The July 2010 blog entry HSP70 to the rescue describes how heat shock protein 70 (HSP70) works to promote survival of cells under stress and provides examples of the positive hormetic effects of this chaperone protein. For example HSP70 is neuroprotection in case of cerebral ischemia. HSP-70 is also protective of cancer cells which gives it its good-guy – bad-guy characteristics. This blog entry briefly reviews the actions of HSP70 again, its role in cancer cells, and research efforts aimed at turning it off in cancer cells.
Roles of HSP70 in cells
One of HSP70’s key job is to act as a cell’s protein-folding officer, detecting unfolded or improperly folded proteins, refolding them properly if possible and, if a protein can’t be folded properly, signaling the cell to commit apoptosis. Unfolded or improperly folded proteins can lead to dysfunctional cells and a number of disorders. In my treatise I have discussed incorrect protein folding as a theory of aging. To protect themselves against folded proteins, cells have evolved what is known as the unfolded protein response (UPR). The UPR process is described in the review paper Signal integration in the endoplasmic reticulum unfolded protein response. “The endoplasmic reticulum (ER) responds to the accumulation of unfolded proteins in its lumen (ER stress) by activating intracellular signal transduction pathways — cumulatively called the unfolded protein response (UPR). Together, at least three mechanistically distinct arms of the UPR regulate the expression of numerous genes that function within the secretory pathway but also affect broad aspects of cell fate and the metabolism of proteins, amino acids and lipids. The arms of the UPR are integrated to provide a response that remodels the secretory apparatus and aligns cellular physiology to the demands imposed by ER stress.”
“Hsp70 proteins are central components of the cellular network of molecular chaperones and folding catalysts. They assist a large variety of protein folding processes in the cell by transient association of their substrate binding domain with short hydrophobic peptide segments within their substrate proteins. — Additional co-chaperones fine-tune this chaperone cycle. For specific tasks the Hsp70 cycle is coupled to the action of other chaperones, such as Hsp90 and Hsp100(ref).”

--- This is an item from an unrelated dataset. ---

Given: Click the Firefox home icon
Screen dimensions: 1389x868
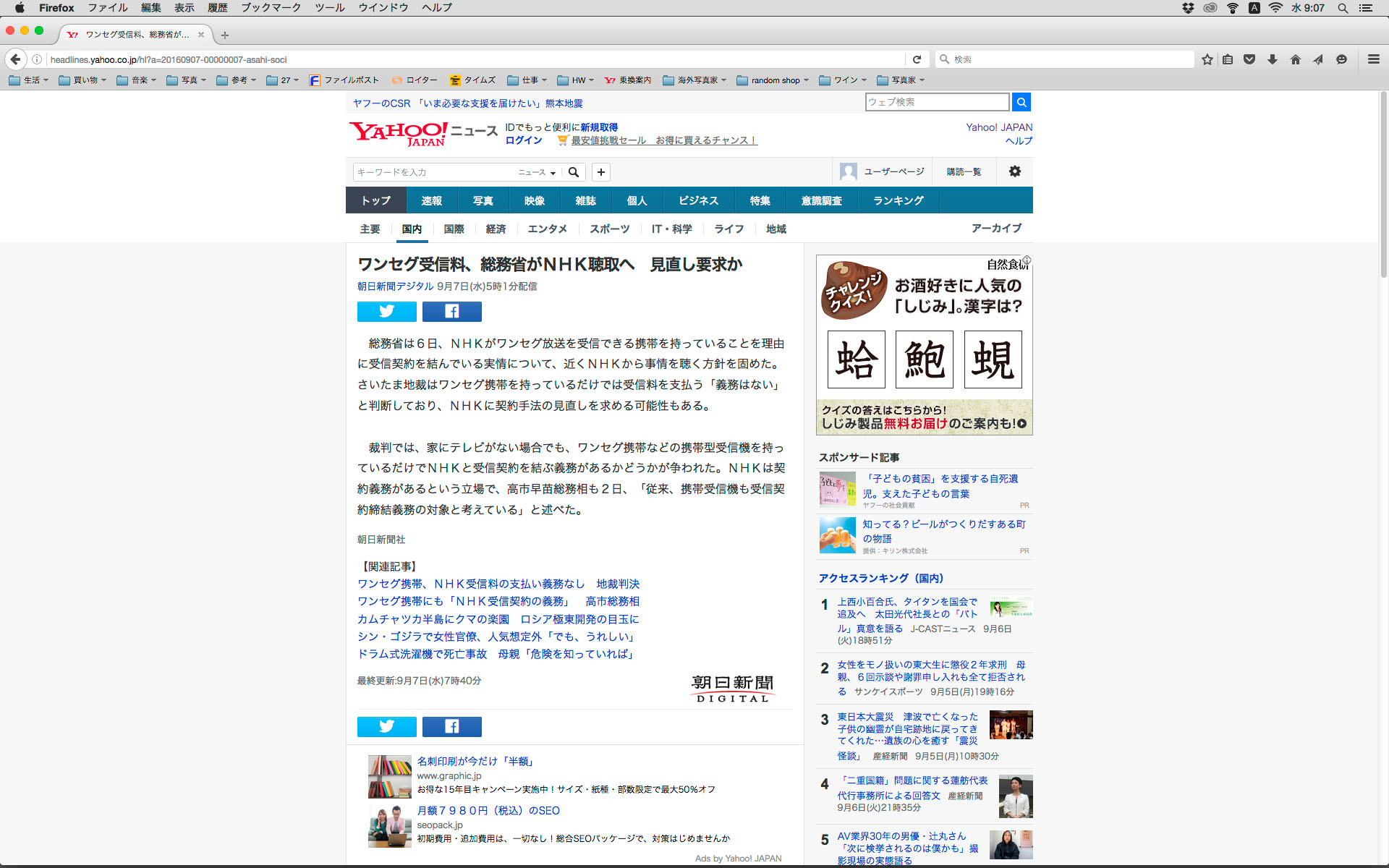Looking at the screenshot, I should pos(1295,59).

So, HSP70 keep cells alive by refolding badly-folded proteins and preventing excess aggregation of proteins in cells. And it helps transportation of proteins to their proper intracellular locations. HSP70 also keeps cells alive by other means. “In addition to the well-studied role of Hsp70 as a molecular chaperone assisting in correct protein folding, several new mechanisms by which Hsp70 can prevent cell death have been described. Hsp70 is now known to regulate apoptotic cell death both directly by interfering with the function of several proteins that induce apoptotic cell death as well as indirectly by increasing levels of the anti-death protein bcl-2(ref).”

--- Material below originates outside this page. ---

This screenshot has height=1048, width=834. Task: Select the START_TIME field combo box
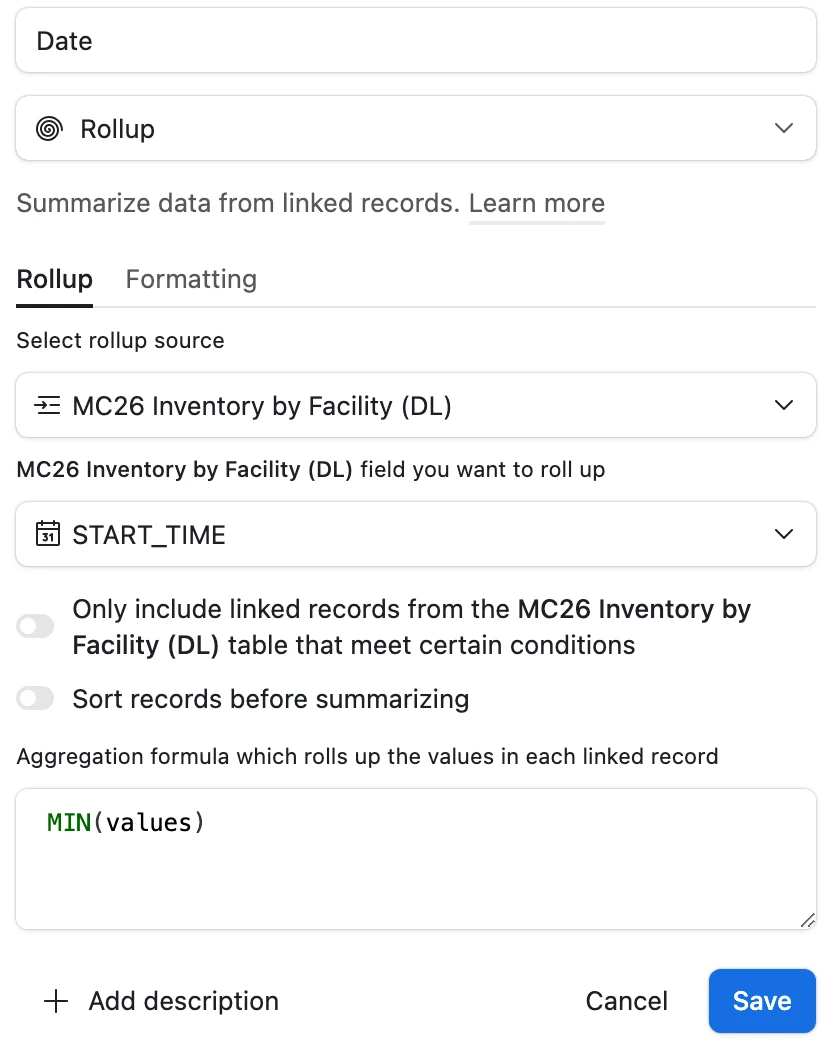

HSP70 family members and other heat shock proteins are thought to play a role in delaying aging. Widespread protein aggregation in cells is thought to play a prominent role in aging, at least in lower species and quite possibly in humans(ref). The 2009 publication The shock of aging: molecular chaperones and the heat shock response in longevity and aging–a mini-review concludes “Molecular chaperones play an important role in the deterrence of protein damage during aging and their expression is required for longevity. Chemical stimulation of HSP synthesis might therefore be a significant strategy in future design of antiaging pharmaceuticals.” The previous blog post Valproic acid – The phoenix drug arises again pointed out that valproic acid appears to induce HSP70 in cortical neurons and this may be responsible for some of the neuroprotective and therapeutic effects of valproic acid.
A more complete discussion of HSP70’s protective roles can be found in the blog entry HSP70 to the rescue.
HSP70 in cancer cells
Recently, awareness has been developing that the same mechanisms that make HSP70 protective of normal stressed cells makes it protective of cancer cells.

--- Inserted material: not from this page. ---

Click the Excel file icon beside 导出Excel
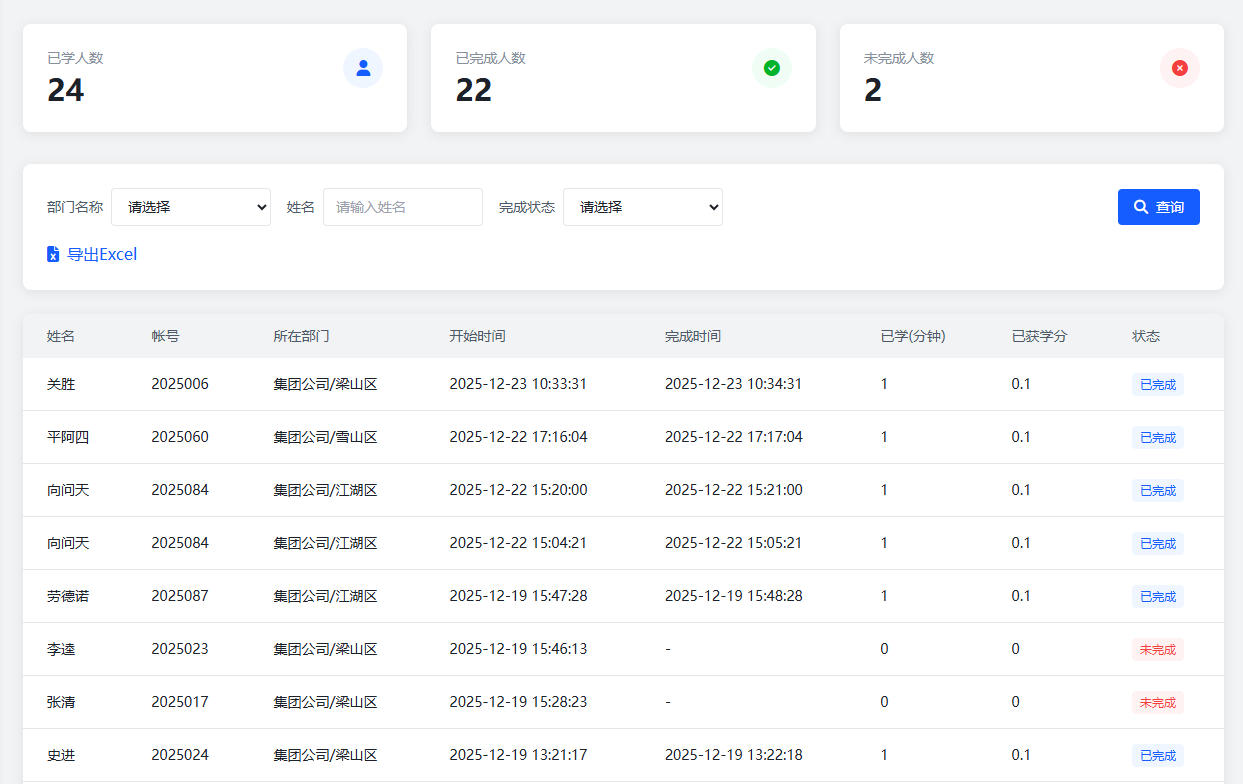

For some time it has been known that HSP70 is highly expressed in certain cancer cells, although its exact role was unknown. The 2000 paper Hsp70 plasma membrane expression on primary tumor biopsy material and bone marrow of leukemic patients stated “With the exception of mammary carcinomas, an Hsp70 plasma membrane expression was found on freshly isolated human biopsy material of colorectal, lung, neuronal, and pancreas carcinomas, liver metastases, and leukemic blasts of patients with acute myelogenous leukemia. Since normal tissues and bone marrow of healthy human individuals do not express Hsp70 on the cell surface, Hsp70 can be considered as a tumor-selective structure in vivo.”
The 2004 article Heat shock protein 70 promotes cancer cell viability by safeguarding lysosomal integrity started to zoom in on the cancer-specific cell-protective effects of HSP70. “The major heat-inducible Hsp70 is a potent survival protein that confers cytoprotection against numerous death-inducing stimuli and increases the tumorigenicity of rodent cells. The depletion of Hsp70 by adenovirus-mediated transfer of antisense cDNA induces caspase-independent death of tumorigenic cells while non-tumorigenic cells are unaffected, suggesting that Hsp70 has cancer-specific function(s). We have recently demonstrated that the depletion of Hsp70 in cancer cells results in a cysteine cathepsin-dependent death, which is preceded by lysosomal destabilization and release of lysosomal constituents to the cytosol. In line with this, Hsp70 localizes to the membranes of lysosomes in human colon carcinoma cells and immortalized murine embryonic fibroblasts (MEFs) and prevents lysosomal membrane permeabilization and cell death induced by tumor necrosis factor (TNF), etoposide and H2O2. These findings identify Hsp70 as the first survival protein that functions by stabilizing the lysosomal membrane.”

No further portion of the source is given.